Releases: Genta-Technology/Kolosal
v0.1.7
What's Changed
- Fixed installer to clean install the application, avoiding weird bugs
- Fixed application and server crashed on large prompt
- Added control of maximum number of tokens to be processed on each iteration frame
- Fixed chat name can't contain some symbols
- Allowing to rename duplicate chat name
- Fixed pasted long text on system prompt crashed the application
- Acrylic background
- Refactor AI model config
- Added section of downloaded model
- Sort model list based on alphabet
- Added search in model manager model
- Gemma 3 support!
Full Changelog: v0.1.6...v0.1.7
v0.1.6
- Introducing Kolosal AI Server, easily managed server within kolosal AI's application.
- Added phi 4 and phi 4 mini models.
- Added continous batching mechanism for decoding
- Added kv cache management mechanism for batch decoding
- Added model loading settings within server tabs
- Added tab management system
- Added automatic title generation for each chat history
v0.1.5
What's Changed
- Context shifting with StreamingLLM (https://arxiv.org/abs/2309.17453) to unlimited generation
- Llimit max context to 4096 to make it more memory efficient and faster
- Added stop generation
- Added regenerate button
- Redesign progress bar
- Model loading handled asyncrhonously
- Added unload model button
- Huge refactor
- Fix code block rendering glitches
- Setting max new tokens to 0 will result in unlimited generation with context shifting
- Fix application crash when delete a chat
Full Changelog: v0.1.4.1...v0.1.5
v0.1.4
- added deepseek r1 support
- added markdown rendering
- added tps stat
- added cancel download button
- added delete model button
- fixed model duplication issue
- fix engine memory leak
- added thinking UI
- add automation to detect number of thread to use
- fix last selected model issue
- add fallback on loading model failed
v0.1.3
New feature
- Added persistence KV Cache method: Persistence KV Cache allow Kolosal to have model kv cache state saved for each chat history, making processing previous chat to be instant.
Bug fixing
- Fix model parameter is not correctly passed to the model
- Fix deleting a chat, crashed the application
- Fix switching model resulting the model to generate in different chat
- Fix does not detect AMD GPU
- Fix EOS not detected on a finetuned model with chatml format
- Fix force Close in chat feature
- Fix performance issue on GPU
New model
- qwen 2.5 code 0.5b - 14b
- qwen 2.5 14b
v0.1.2
What's Changed
- Fix GPU support, now can detect automatically nvidia/amd gpu in your device and select it
- Added clear chat and delete chat buttons
- Fix application shortcut (removed fn + left arrow key short cut to open kolosal)

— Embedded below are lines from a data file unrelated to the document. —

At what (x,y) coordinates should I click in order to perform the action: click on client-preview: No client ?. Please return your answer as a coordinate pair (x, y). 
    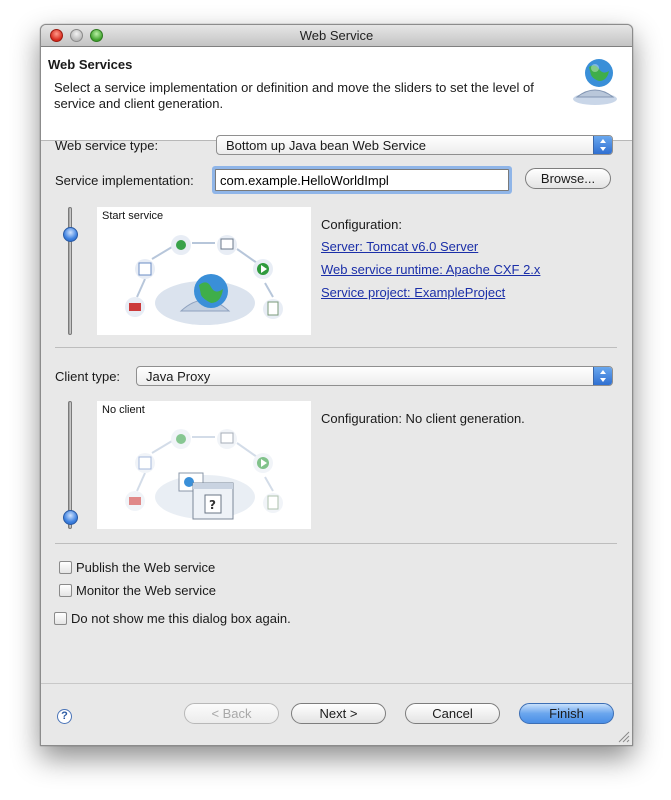
    Looking at the image, I should click on (204, 465).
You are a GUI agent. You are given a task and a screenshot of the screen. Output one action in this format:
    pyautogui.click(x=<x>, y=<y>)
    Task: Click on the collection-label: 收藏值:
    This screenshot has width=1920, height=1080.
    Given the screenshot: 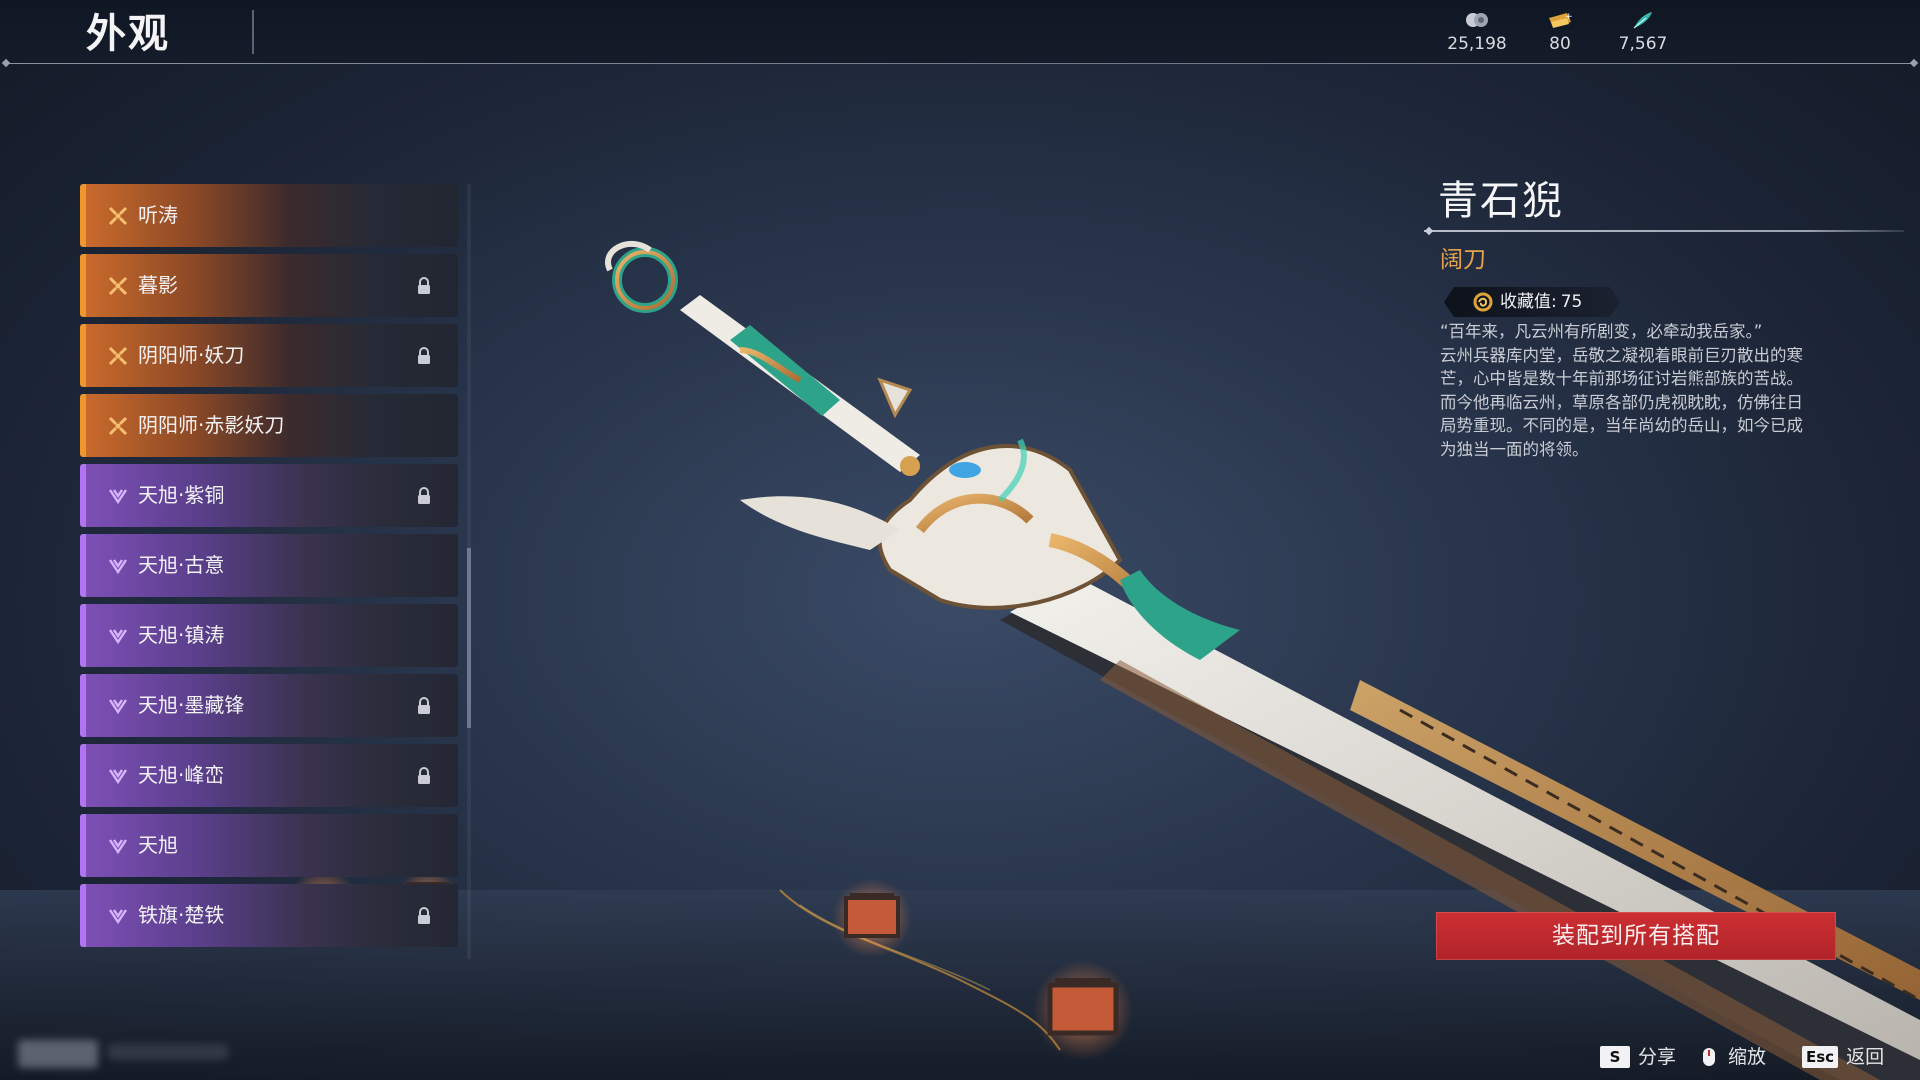 What is the action you would take?
    pyautogui.click(x=1528, y=302)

- Added Qwen2.5 models 0.5 - 7B
Full Changelog: v0.1.0...v0.1.2
v0.1.1
What's Changed
- Added Windows Installer
- Added Sahabat AI Llama 3 8B
- Added Sahabat AI Gemma 2 9B
- Added Gemma 2 2B
- Added Gemma 2 9B
- Added Llama 3.1 8B
- Added 8bit quantization support
- Update quantization selection UI to be radio button
Full Changelog: v0.1...v0.1.1
v0.1.0
Kolosal AI 0.1 marks the very first release of our groundbreaking solution for on-device Large Language Model (LLM) inference. Engineered to run smoothly on both CPUs and a variety of GPUs, Kolosal AI brings powerful AI capabilities to Windows 64-bit systems without relying on external servers or cloud dependencies.
Key Features and Highlights:
- On-Device Inference: Harness the power of advanced LLMs locally on Windows 64-bit machines, preserving data privacy and reducing latency.
- Broad Hardware Support: Optimize performance on most common CPUs and GPUs, making Kolosal AI accessible and efficient for a wide range of hardware configurations.
- Easy Integration: Seamlessly incorporate Kolosal AI’s inference engine into existing applications or workflows with straightforward setup and minimal dependencies.
- Low Latency & High Throughput: Experience near real-time responses through efficient model optimization and hardware utilization.
With Kolosal AI 0.1, developers and enthusiasts alike can begin exploring the possibilities of large-scale AI right from their desktop—no cloud required. This release is just the start of our mission to empower everyone with the latest advancements in artificial intelligence, all within a user-friendly and hardware-agnostic platform.